> _Description of the task_:
Put the lines running from the line with "Where should I" up to and including the line with "click(140, 27)" into a numbered list, leaving out blank lines and omitting the pictures.

> _Material provided_:
— BEGIN —

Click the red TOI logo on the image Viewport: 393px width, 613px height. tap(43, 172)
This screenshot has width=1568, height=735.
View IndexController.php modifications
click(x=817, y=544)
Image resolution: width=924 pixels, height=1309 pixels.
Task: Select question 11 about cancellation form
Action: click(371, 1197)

— END —
— BEGIN —

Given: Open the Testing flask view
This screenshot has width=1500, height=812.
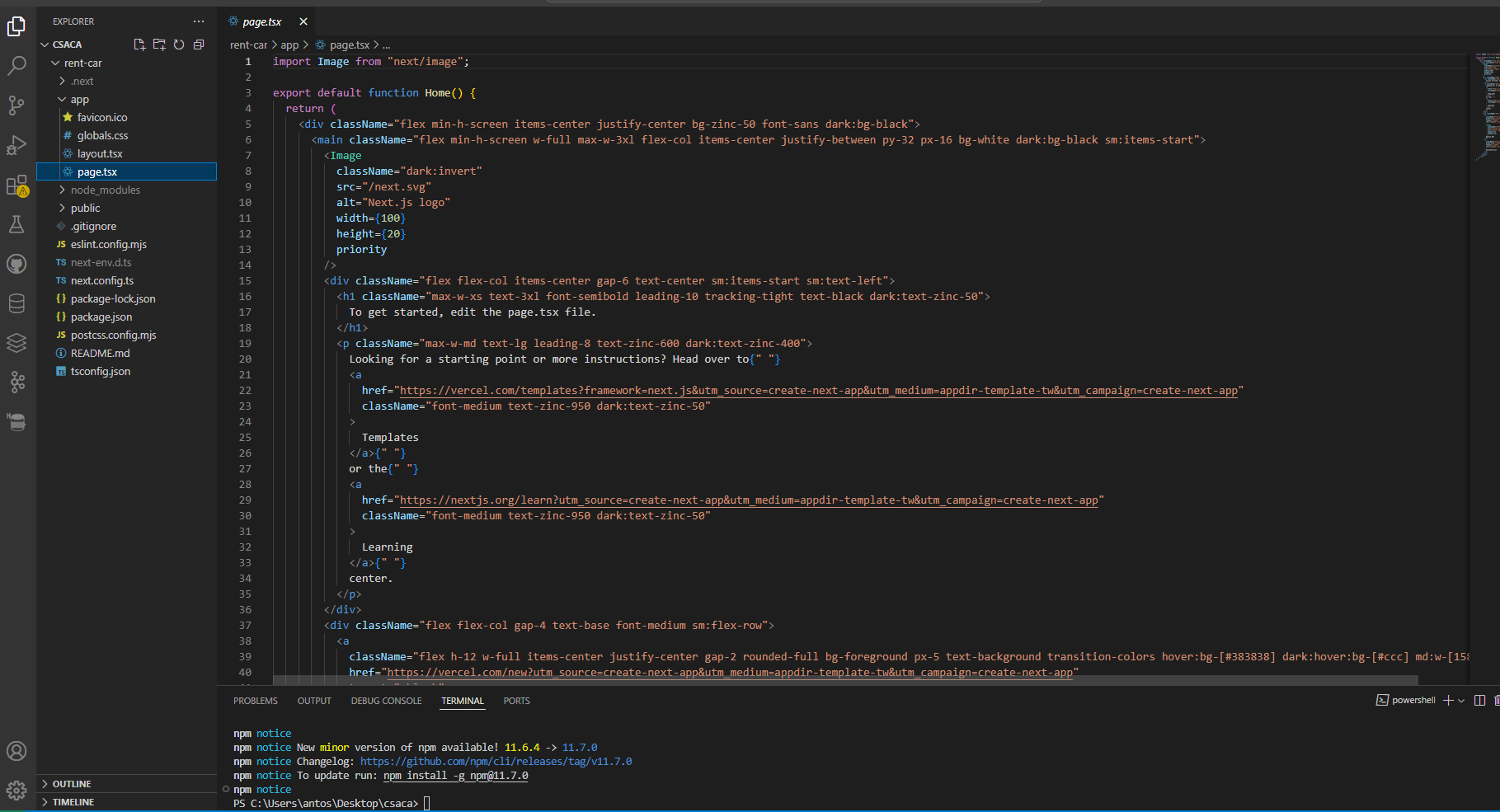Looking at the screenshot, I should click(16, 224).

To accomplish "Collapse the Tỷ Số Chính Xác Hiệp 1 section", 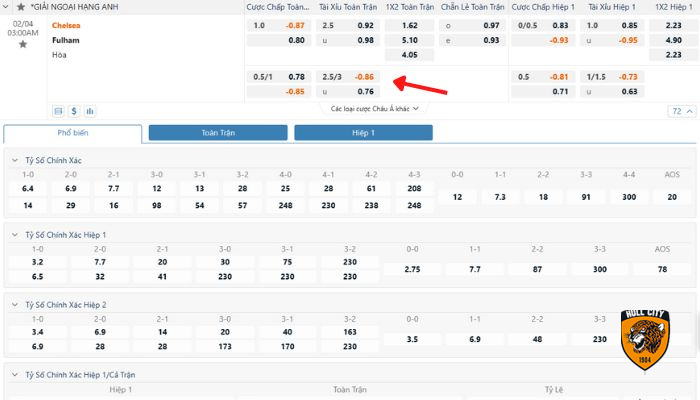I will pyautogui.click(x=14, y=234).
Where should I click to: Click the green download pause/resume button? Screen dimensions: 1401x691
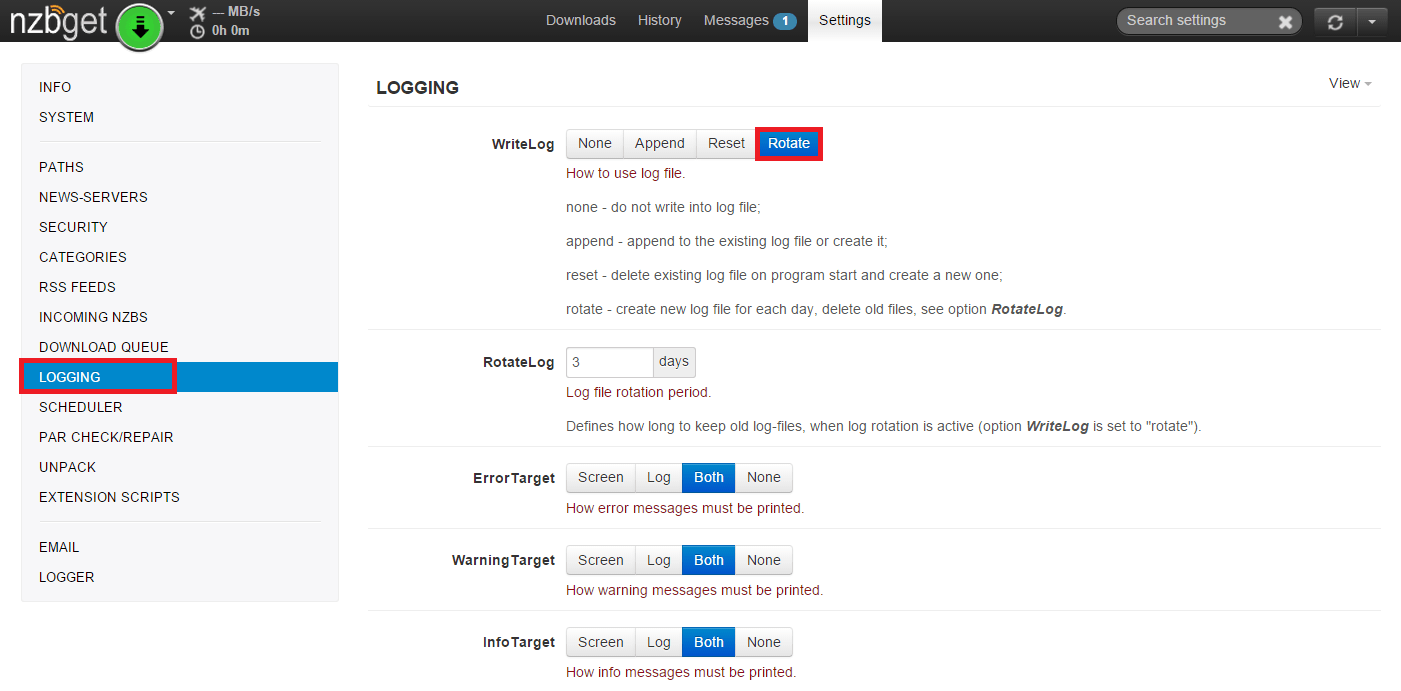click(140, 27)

— END —

> _Written response_:
1. Where should I click to: Click the green download pause/resume button? Screen dimensions: 1401x691
2. click(140, 27)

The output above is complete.